— Instructions for the task —
In all of the rows below, change every "dimension" to "measurement" and leave everything else as it is. Leave the pictures out of the rewritten rows.
===============
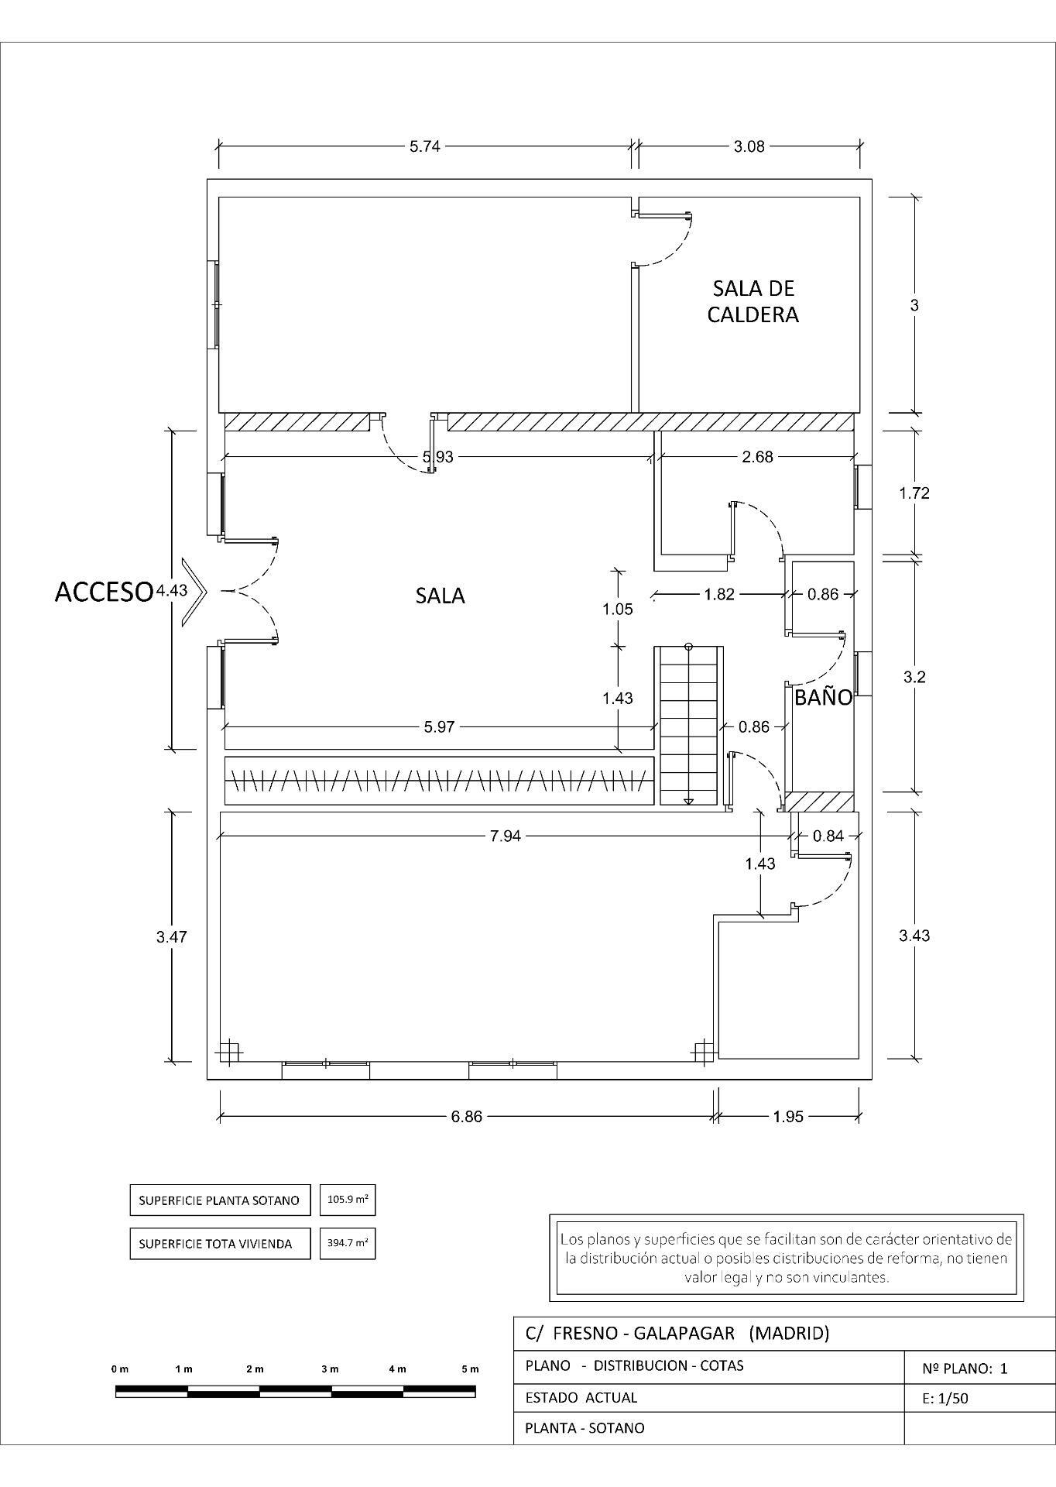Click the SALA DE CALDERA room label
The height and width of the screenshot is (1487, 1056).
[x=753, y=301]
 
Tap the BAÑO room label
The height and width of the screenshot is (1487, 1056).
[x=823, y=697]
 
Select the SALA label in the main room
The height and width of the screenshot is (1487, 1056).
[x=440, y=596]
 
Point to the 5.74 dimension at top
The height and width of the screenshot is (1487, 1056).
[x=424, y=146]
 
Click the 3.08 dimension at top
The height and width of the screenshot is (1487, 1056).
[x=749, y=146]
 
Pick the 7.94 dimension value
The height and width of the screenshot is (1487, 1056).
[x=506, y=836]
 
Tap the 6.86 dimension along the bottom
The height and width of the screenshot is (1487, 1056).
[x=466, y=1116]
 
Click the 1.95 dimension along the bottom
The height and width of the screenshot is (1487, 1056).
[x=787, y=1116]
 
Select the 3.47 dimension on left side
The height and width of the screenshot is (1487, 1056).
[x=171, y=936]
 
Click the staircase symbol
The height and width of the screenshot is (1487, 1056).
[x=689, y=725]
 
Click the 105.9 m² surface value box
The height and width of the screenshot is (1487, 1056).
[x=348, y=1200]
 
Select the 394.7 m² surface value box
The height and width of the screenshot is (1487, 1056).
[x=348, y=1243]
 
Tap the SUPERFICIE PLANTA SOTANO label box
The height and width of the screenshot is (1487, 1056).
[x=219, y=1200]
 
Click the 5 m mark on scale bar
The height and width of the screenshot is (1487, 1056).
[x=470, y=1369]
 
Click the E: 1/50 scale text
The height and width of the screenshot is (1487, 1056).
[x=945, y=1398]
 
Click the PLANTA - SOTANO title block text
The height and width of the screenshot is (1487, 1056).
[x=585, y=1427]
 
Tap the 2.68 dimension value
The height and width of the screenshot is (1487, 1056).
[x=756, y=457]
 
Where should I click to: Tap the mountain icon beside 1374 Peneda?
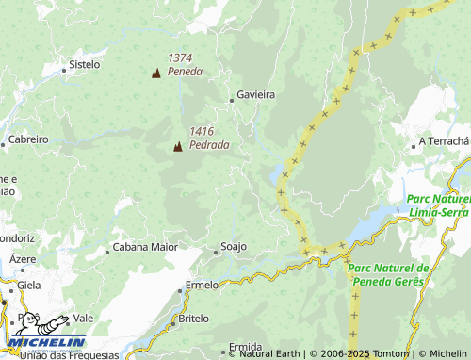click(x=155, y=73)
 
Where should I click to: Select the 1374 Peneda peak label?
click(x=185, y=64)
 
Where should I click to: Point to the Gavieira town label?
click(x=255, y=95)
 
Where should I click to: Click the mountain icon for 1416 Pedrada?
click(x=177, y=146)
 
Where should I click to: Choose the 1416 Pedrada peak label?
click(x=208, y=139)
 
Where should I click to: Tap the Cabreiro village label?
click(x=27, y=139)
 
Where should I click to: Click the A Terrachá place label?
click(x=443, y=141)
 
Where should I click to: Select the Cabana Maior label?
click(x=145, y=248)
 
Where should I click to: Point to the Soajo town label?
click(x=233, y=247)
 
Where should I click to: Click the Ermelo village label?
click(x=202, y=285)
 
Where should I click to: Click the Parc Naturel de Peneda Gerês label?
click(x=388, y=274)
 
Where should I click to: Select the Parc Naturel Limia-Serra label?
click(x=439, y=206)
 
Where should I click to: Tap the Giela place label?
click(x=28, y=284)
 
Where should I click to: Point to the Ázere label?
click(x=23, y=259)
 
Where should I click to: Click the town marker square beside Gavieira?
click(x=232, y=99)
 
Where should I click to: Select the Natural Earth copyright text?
===============
— Solution —
Click the SALA DE CALDERA room label
The height and width of the screenshot is (1487, 1056).
[x=753, y=301]
 
Tap the BAÑO room label
The height and width of the screenshot is (1487, 1056).
[x=823, y=697]
 
Select the SALA label in the main room
The height and width of the screenshot is (1487, 1056).
[x=440, y=596]
 
Point to the 5.74 measurement at top
The height and width of the screenshot is (1487, 1056).
[x=424, y=146]
 
Click the 3.08 measurement at top
The height and width of the screenshot is (1487, 1056).
[x=749, y=146]
 
Pick the 7.94 measurement value
The height and width of the screenshot is (1487, 1056).
[x=506, y=836]
 
Tap the 6.86 measurement along the bottom
The height and width of the screenshot is (1487, 1056).
[x=466, y=1116]
 
Click the 1.95 measurement along the bottom
The height and width of the screenshot is (1487, 1056).
[x=787, y=1116]
 
Select the 3.47 measurement on left side
The height and width of the screenshot is (1487, 1056).
[x=171, y=936]
 
Click the staircase symbol
The height and width of the screenshot is (1487, 1056).
[x=689, y=725]
 
Click the 105.9 m² surface value box
The height and width of the screenshot is (1487, 1056).
[x=348, y=1200]
 
Select the 394.7 m² surface value box
The height and width of the screenshot is (1487, 1056).
[x=348, y=1243]
 
Tap the SUPERFICIE PLANTA SOTANO label box
The height and width of the screenshot is (1487, 1056).
[x=219, y=1200]
 
Click the 5 m mark on scale bar
The height and width of the screenshot is (1487, 1056).
[x=470, y=1369]
 
Click the E: 1/50 scale text
The height and width of the screenshot is (1487, 1056).
[x=945, y=1398]
 
Click the PLANTA - SOTANO title block text
The height and width of the screenshot is (1487, 1056).
[x=585, y=1427]
 
Tap the 2.68 measurement value
The height and width of the screenshot is (1487, 1056).
[x=756, y=457]
 
Where should I click to: Tap the mountain icon beside 1374 Peneda?
click(x=155, y=73)
 
Where should I click to: Select the 1374 Peneda peak label?
click(x=185, y=64)
 
Where should I click to: Point to the Gavieira town label?
click(x=255, y=95)
 
Where should I click to: Click the mountain icon for 1416 Pedrada?
click(x=177, y=146)
 
Where should I click to: Choose the 1416 Pedrada peak label?
click(x=208, y=139)
 
Where should I click to: Tap the Cabreiro village label?
click(x=27, y=139)
 
Where should I click to: Click the A Terrachá place label?
click(x=443, y=141)
 
Where should I click to: Select the Cabana Maior label?
click(x=145, y=248)
 
Where should I click to: Point to the Soajo town label?
click(x=233, y=247)
 
Where should I click to: Click the Ermelo village label?
click(x=202, y=285)
 
Where should I click to: Click the Parc Naturel de Peneda Gerês label?
click(x=388, y=274)
 
Where should I click to: Select the Parc Naturel Limia-Serra label?
click(x=439, y=206)
 
Where should I click to: Tap the Giela place label?
click(x=28, y=284)
 
Where should I click to: Point to the Ázere label?
click(x=23, y=259)
 
Where should I click to: Click the town marker square beside Gavieira?
click(x=232, y=99)
 
Where should I click to: Select the Natural Earth copyright text?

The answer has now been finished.